According to a study by Victoria Tauli Corpuz,[2] Manu fits perfectly into a series of protected areas where indigenous rights are not respected, with a high mortality and extreme poverty. We did not find people over sixty years of age in Manu and a one and a half month old child died in our arms. Once Víctor Kameno of FENAMAD sent a message through a radio program reporting this death and the flu epidemic, a medical team was sent from Salvación, a Community located in the parks buffer zone. Vaccines were also sent for families recently contacted.

According to the unanimous complaint by the population and FENAMAD, the Park Administration restricts cultivated areas, bans the breeding of small animals and limits the free access. Something required is that different institutions intervening in the Park, whether NGOs or Ministries (of Education, Health, Production, Agriculture, Culture and Environment), coordinate with each other.

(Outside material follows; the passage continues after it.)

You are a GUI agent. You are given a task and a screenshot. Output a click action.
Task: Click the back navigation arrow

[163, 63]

The rapidly growing Matsigenka Community in Yomibato, follows the productive logic of semi-nomadic people who get rid of all the natural resources in their proximity, either palm and fruit trees, wild animals or fish. As they are already living in the areas, resources are farther and farther away from the villages. In our opinion, there is the need to help them produce food based on traditional plants, cultivated in the neighborhood and used sustainably; in addition to agroforestry practices, small animal farms and the diversification of agricultural production that would offer them alternatives.

To this day, the Community lives basically from the production of yucca, eventual hunting and fishing in the streams, with a reduced harvest. As a result, we found a strong presence of malnutrition in children and anemia, mainly in expectant mothers and mother of newborns. With the help of a local NGO they have clean drinking water, but in general, the hygiene situation is alarming.

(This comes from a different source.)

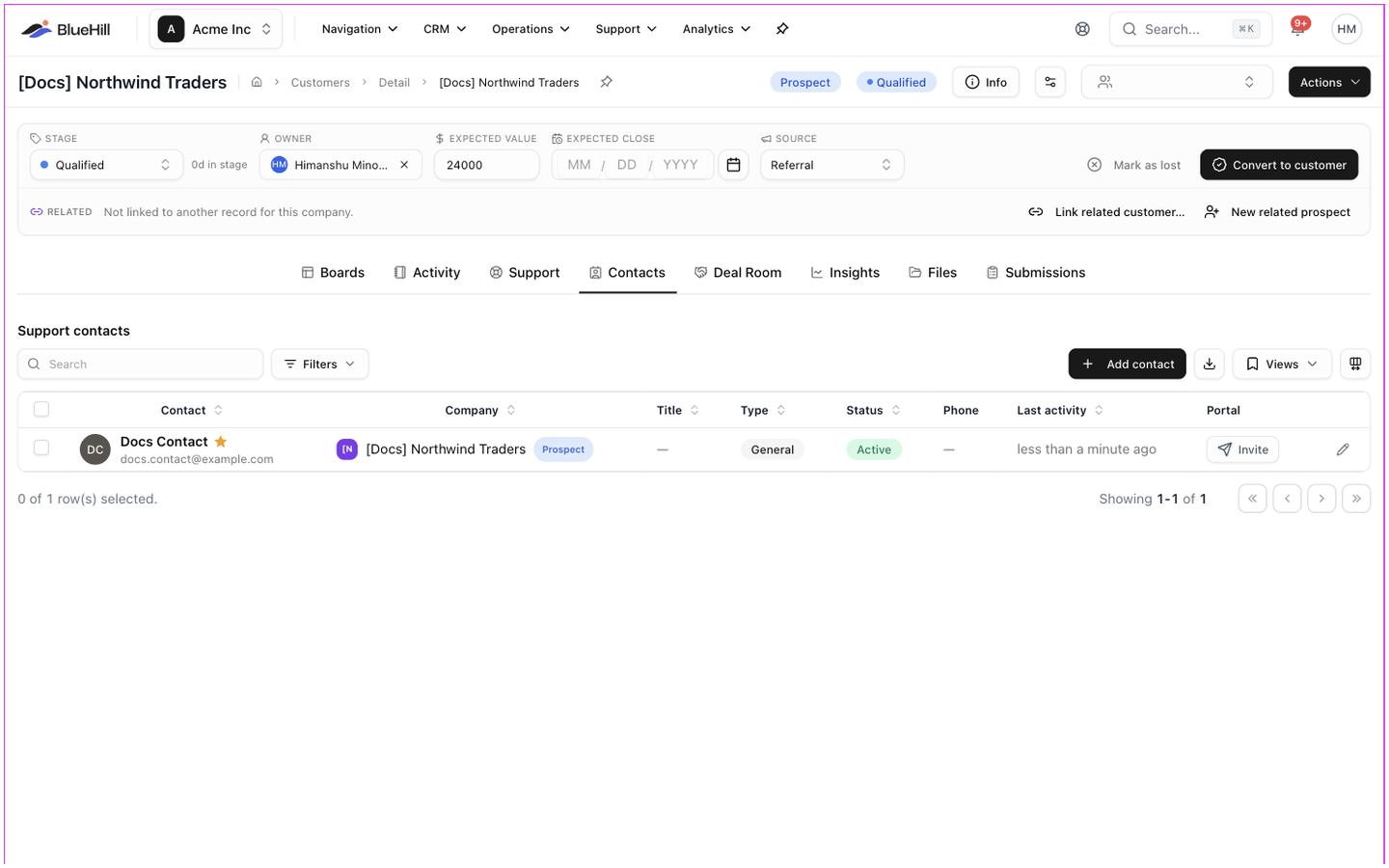
Task: Open the Referral source dropdown
Action: pos(831,165)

The family structure in the zone is surprising: generally, a man has two women and a number of children; all family chores revolve around the children. This explains the appeal to live in a village, due to the myth of education as well as the existence of a health center, as child mortality is very high according to the villagers.

In July 2017, Julio Cusurichi, President of FENAMAD, and Mauro Metaki Lipe, President of the Tayakome Community, travelled to Geneva invited to the Tenth Session of the Expert Mechanism on the Rights of Indigenous Peoples, a Mechanism created by UNO, to denounce the case of the Manu National Park. Our images were projected during the meeting and the points on our report were part of the statement of claim. Both entered the file of this mechanism.

Jack and I are not trained to find paradise, but to identify and intervene, in this case, in the defense of the basic rights of Matsigenka people in the Manu Park.

 


 

 

[1] Winner of the Goldman Prize for his efforts in the protection of Indigenous Peoples in isolation and Initial Contact (Piaci).

[2] United Nations Special Rapporteur on the Rights of Indigenous Peoples. Expert Mechanism on the Rights of Indigenous Peoples (Geneva, 2017).